Entries on finding words and elements
[start]
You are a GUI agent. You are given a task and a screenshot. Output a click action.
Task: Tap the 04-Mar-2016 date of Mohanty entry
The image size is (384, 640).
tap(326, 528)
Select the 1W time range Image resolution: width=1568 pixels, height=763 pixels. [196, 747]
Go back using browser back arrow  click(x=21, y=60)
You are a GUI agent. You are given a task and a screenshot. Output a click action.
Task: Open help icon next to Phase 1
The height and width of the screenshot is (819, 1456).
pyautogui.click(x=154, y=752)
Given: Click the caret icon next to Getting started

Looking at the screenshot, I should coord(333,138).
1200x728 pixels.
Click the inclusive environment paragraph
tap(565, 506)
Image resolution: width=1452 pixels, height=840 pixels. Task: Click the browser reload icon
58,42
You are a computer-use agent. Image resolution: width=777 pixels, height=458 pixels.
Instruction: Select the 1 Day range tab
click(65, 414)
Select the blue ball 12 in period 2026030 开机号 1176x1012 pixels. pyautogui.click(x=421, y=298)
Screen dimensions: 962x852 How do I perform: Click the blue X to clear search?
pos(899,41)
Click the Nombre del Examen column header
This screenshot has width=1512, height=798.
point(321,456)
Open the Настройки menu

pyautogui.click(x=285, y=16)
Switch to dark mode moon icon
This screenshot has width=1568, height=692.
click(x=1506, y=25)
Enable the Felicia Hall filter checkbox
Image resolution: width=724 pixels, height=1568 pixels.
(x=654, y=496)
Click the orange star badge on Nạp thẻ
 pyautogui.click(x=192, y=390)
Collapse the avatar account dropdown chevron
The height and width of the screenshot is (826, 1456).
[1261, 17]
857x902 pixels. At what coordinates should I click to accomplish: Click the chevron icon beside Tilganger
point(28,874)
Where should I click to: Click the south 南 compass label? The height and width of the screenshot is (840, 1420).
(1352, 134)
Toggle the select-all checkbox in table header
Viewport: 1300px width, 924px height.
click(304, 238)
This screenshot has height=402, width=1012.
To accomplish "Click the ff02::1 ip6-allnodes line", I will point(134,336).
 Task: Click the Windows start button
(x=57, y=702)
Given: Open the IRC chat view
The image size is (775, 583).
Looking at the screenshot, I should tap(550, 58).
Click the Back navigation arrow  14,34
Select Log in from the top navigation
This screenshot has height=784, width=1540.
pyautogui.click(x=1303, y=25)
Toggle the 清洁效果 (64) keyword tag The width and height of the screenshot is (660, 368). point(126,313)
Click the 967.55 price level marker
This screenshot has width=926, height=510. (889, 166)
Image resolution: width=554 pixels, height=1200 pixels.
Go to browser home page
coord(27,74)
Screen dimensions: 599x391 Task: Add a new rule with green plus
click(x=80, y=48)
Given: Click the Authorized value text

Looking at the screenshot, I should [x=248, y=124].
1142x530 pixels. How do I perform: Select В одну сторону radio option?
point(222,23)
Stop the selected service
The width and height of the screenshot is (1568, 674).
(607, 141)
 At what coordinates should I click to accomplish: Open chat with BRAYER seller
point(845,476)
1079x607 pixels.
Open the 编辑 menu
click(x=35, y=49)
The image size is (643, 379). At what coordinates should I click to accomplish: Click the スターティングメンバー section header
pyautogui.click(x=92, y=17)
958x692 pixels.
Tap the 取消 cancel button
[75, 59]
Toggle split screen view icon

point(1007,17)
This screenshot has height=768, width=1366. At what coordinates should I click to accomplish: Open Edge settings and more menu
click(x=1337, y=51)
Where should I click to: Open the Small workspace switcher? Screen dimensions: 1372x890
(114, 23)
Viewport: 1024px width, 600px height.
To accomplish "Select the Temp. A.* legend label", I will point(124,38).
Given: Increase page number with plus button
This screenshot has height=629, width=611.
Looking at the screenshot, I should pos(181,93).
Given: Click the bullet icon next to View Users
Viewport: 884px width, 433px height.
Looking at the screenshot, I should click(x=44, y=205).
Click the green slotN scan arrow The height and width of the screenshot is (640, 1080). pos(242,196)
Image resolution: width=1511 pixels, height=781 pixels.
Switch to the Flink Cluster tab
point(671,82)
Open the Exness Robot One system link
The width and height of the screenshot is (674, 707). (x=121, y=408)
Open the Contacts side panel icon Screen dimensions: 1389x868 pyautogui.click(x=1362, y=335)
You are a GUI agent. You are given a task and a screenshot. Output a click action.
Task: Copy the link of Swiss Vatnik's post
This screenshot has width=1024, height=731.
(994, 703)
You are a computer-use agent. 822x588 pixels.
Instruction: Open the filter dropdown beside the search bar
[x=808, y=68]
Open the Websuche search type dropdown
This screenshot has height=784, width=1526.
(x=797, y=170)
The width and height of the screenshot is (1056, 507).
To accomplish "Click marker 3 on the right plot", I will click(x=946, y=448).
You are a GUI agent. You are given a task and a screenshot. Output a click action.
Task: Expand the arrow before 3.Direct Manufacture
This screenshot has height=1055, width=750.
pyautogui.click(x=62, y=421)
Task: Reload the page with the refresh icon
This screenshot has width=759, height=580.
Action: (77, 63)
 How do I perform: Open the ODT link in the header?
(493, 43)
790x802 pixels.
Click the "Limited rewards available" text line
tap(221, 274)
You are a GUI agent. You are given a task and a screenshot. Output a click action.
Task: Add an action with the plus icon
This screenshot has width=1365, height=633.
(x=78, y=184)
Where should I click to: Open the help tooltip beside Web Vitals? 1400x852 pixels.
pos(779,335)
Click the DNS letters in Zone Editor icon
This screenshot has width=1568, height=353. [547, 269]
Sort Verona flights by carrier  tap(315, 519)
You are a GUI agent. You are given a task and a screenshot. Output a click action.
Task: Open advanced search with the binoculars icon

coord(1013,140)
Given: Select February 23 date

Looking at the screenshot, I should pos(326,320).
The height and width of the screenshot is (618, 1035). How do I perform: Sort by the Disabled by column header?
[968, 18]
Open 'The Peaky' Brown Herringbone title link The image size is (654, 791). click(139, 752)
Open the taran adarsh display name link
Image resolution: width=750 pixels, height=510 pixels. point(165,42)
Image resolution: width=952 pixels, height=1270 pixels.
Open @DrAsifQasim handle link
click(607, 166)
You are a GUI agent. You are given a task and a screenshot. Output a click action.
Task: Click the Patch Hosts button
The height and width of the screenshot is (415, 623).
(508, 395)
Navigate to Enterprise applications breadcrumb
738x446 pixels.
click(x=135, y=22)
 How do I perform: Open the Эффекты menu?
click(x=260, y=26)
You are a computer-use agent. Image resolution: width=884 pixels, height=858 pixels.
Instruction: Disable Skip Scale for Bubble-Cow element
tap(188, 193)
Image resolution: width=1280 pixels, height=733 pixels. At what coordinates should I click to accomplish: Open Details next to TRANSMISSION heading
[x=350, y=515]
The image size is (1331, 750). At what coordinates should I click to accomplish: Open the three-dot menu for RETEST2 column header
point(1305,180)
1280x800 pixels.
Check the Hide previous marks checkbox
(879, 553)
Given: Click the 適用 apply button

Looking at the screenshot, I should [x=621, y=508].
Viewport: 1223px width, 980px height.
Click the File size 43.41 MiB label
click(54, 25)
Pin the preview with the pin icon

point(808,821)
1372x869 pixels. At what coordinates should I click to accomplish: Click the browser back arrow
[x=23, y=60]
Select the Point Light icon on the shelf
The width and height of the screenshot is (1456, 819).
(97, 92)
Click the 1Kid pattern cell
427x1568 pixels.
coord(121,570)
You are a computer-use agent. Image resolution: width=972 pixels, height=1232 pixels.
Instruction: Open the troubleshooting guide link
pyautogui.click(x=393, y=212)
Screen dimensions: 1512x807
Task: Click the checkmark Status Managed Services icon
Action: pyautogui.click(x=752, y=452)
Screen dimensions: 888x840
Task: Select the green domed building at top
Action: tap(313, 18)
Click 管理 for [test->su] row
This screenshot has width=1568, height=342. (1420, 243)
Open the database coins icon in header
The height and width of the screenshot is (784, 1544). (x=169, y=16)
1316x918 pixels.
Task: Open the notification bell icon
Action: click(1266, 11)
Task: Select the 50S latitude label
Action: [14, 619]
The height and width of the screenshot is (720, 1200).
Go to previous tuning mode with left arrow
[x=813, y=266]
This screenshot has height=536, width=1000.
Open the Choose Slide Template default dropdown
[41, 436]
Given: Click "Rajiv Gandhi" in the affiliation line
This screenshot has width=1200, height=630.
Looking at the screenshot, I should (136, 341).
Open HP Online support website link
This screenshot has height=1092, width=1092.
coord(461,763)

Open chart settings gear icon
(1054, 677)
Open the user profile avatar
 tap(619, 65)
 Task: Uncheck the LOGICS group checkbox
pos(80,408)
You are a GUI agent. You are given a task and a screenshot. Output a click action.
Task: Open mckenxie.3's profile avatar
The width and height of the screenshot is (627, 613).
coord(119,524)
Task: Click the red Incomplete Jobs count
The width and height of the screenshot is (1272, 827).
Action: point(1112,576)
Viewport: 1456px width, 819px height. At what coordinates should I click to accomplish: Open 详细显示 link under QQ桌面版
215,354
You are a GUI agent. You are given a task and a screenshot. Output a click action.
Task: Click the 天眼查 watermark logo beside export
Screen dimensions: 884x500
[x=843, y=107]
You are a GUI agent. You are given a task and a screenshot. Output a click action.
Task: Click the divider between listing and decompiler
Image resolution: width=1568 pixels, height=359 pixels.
[end]
= EXERCISE OBJECTIVE =
Reproduce the lines between the one holding "Select the 1W" and the one holding "point(321,456)", inclusive.

= COMPLETED TASK =
Select the 1W time range Image resolution: width=1568 pixels, height=763 pixels. [196, 747]
Go back using browser back arrow  click(x=21, y=60)
You are a GUI agent. You are given a task and a screenshot. Output a click action.
Task: Open help icon next to Phase 1
The height and width of the screenshot is (819, 1456).
pyautogui.click(x=154, y=752)
Given: Click the caret icon next to Getting started

Looking at the screenshot, I should coord(333,138).
1200x728 pixels.
Click the inclusive environment paragraph
tap(565, 506)
Image resolution: width=1452 pixels, height=840 pixels. Task: Click the browser reload icon
58,42
You are a computer-use agent. Image resolution: width=777 pixels, height=458 pixels.
Instruction: Select the 1 Day range tab
click(65, 414)
Select the blue ball 12 in period 2026030 开机号 1176x1012 pixels. pyautogui.click(x=421, y=298)
Screen dimensions: 962x852 How do I perform: Click the blue X to clear search?
pos(899,41)
Click the Nombre del Examen column header
This screenshot has width=1512, height=798.
point(321,456)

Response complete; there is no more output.